1. Invocation Layer Distribution
At the system's entry point, I introduced a configurable dispatcher:
- Replaced the single-node invoker with a round-robin dispatcher across all compute nodes.
- Supported pluggable policies—administrators can select or implement their own by conforming to an
ILoadBalancerStrategyinterface. - State persisted across invocations using Redis, enabling distribution decisions without losing context.
2. Inter-Node Balancing
I refactored Faasm’s tightly coupled scheduler into a policy-driven engine:
- Decoupled scheduling logic from core runtime to support modular policies like
MostSlotsandLeastLoad. - Integrated a metrics collection module to provide live CPU, RAM, and load average data from each node via
/proc. - Allowed policies to make real-time, informed balancing decisions.
3. Storage Layer Data Distribution
At the Ceph storage layer:
- Increased placement groups from 1 → 128 for better parallelism.
- Enabled autoscaling and rebalanced data to prevent hot-spotting.
- Extended offloading decisions beyond simple thread availability to include CPU, memory, and load thresholds—fully configurable per deployment.
Why Modularity Matters
By designing the balancer as a set of interchangeable components, AutoNDP now:
- Supports deployment-specific tuning without modifying core code.
- Allows experimentation with new strategies (including future ML-based policies).
- Can scale horizontally without major re-architecture.
Results
Benchmarks showed:
- 3.13× lower median latency for I/O-intensive workloads.
- 10× reduction in latency variance under high concurrency.
- More stable throughput with reduced queuing effects.
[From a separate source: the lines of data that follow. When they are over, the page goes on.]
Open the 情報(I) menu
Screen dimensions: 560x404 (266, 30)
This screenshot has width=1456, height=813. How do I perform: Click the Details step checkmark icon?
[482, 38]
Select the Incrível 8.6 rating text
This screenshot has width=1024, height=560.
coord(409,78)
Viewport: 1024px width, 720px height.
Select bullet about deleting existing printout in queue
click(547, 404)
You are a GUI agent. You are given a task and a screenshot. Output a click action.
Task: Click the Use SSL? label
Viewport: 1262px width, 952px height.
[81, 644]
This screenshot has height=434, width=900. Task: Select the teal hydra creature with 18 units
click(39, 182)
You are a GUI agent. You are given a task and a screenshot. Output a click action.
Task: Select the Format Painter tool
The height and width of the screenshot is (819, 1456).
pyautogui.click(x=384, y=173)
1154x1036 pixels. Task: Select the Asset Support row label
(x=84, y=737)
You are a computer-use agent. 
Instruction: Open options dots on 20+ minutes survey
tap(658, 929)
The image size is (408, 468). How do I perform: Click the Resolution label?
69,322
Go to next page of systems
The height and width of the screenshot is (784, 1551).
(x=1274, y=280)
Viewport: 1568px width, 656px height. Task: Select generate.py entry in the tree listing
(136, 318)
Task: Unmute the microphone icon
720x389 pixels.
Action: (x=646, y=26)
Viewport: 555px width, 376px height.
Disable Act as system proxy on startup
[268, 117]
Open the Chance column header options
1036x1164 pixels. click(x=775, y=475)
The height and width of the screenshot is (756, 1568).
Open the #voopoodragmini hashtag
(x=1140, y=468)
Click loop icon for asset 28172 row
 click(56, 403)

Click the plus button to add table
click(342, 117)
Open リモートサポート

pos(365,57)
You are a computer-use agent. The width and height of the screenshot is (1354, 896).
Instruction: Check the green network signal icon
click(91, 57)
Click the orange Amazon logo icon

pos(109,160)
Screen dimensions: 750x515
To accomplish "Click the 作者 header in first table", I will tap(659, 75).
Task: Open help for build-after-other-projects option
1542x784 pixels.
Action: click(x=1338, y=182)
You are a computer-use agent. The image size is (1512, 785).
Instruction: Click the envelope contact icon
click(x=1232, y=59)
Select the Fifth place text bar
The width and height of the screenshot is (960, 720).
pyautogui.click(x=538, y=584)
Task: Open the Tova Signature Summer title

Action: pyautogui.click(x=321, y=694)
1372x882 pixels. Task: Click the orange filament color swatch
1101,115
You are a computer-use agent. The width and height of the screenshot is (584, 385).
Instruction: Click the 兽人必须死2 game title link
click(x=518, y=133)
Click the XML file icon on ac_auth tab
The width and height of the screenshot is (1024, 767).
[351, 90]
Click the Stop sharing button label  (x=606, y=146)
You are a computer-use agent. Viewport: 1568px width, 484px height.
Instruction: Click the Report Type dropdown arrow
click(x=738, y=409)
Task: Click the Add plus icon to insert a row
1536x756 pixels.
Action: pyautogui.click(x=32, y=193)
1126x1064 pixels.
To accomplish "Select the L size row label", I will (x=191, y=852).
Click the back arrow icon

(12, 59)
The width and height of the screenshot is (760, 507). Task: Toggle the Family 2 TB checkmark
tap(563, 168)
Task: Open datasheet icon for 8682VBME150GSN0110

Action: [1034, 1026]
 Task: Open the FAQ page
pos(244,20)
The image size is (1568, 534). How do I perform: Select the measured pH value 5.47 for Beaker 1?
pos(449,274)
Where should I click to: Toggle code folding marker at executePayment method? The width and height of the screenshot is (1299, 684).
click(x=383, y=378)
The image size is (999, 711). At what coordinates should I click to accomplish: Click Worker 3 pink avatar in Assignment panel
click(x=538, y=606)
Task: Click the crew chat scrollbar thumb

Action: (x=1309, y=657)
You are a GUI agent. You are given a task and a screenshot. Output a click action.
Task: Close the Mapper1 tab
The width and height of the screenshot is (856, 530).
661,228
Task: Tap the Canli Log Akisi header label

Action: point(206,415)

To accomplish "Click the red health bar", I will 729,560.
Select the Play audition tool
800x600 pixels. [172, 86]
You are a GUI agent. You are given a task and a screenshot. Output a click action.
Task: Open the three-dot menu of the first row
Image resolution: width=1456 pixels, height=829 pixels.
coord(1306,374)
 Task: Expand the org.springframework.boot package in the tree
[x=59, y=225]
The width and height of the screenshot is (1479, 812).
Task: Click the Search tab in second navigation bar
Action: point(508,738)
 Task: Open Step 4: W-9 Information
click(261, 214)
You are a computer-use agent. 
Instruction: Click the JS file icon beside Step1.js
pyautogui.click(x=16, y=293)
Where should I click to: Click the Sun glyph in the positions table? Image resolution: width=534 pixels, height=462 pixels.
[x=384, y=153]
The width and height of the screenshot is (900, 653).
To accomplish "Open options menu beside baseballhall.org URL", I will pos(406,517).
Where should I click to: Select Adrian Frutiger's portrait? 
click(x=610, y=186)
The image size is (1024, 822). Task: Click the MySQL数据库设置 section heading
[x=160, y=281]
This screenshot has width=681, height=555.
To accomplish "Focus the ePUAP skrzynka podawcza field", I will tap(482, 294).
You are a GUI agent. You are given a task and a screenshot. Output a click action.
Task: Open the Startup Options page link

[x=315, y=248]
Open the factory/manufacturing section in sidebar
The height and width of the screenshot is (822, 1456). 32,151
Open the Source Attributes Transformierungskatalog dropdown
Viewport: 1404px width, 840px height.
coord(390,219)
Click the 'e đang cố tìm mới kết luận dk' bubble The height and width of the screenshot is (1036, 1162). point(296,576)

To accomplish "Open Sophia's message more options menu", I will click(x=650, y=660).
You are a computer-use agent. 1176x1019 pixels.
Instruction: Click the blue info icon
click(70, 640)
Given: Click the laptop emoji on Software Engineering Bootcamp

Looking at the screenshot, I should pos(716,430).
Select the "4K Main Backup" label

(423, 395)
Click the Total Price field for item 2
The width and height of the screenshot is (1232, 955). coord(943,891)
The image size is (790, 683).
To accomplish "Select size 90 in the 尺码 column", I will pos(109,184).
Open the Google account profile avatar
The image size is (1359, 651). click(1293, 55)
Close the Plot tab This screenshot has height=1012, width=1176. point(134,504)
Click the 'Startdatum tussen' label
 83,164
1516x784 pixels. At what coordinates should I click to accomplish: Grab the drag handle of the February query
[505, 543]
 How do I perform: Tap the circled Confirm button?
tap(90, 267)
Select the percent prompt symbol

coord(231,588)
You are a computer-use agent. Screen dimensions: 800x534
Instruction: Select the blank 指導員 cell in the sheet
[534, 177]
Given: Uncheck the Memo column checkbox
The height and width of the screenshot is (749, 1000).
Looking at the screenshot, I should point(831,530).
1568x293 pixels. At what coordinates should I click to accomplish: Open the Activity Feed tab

While some end-to-end workloads showed the storage offloading bottlenecks still need attention, the architectural flexibility I introduced positions the system for future scaling without major rewrites.
Looking Ahead
The multi-tiered load balancer opens the door to:
- Adaptive policies that evolve with workload patterns.
- Integration with predictive schedulers and demand forecasting.
- Applying the modular approach to other runtime services in distributed FaaS systems.
This work was not just an exercise in squeezing out performance—it was a case study in engineering for flexibility, ensuring that when workloads, hardware, or requirements change, the system can adapt without tearing apart its foundation.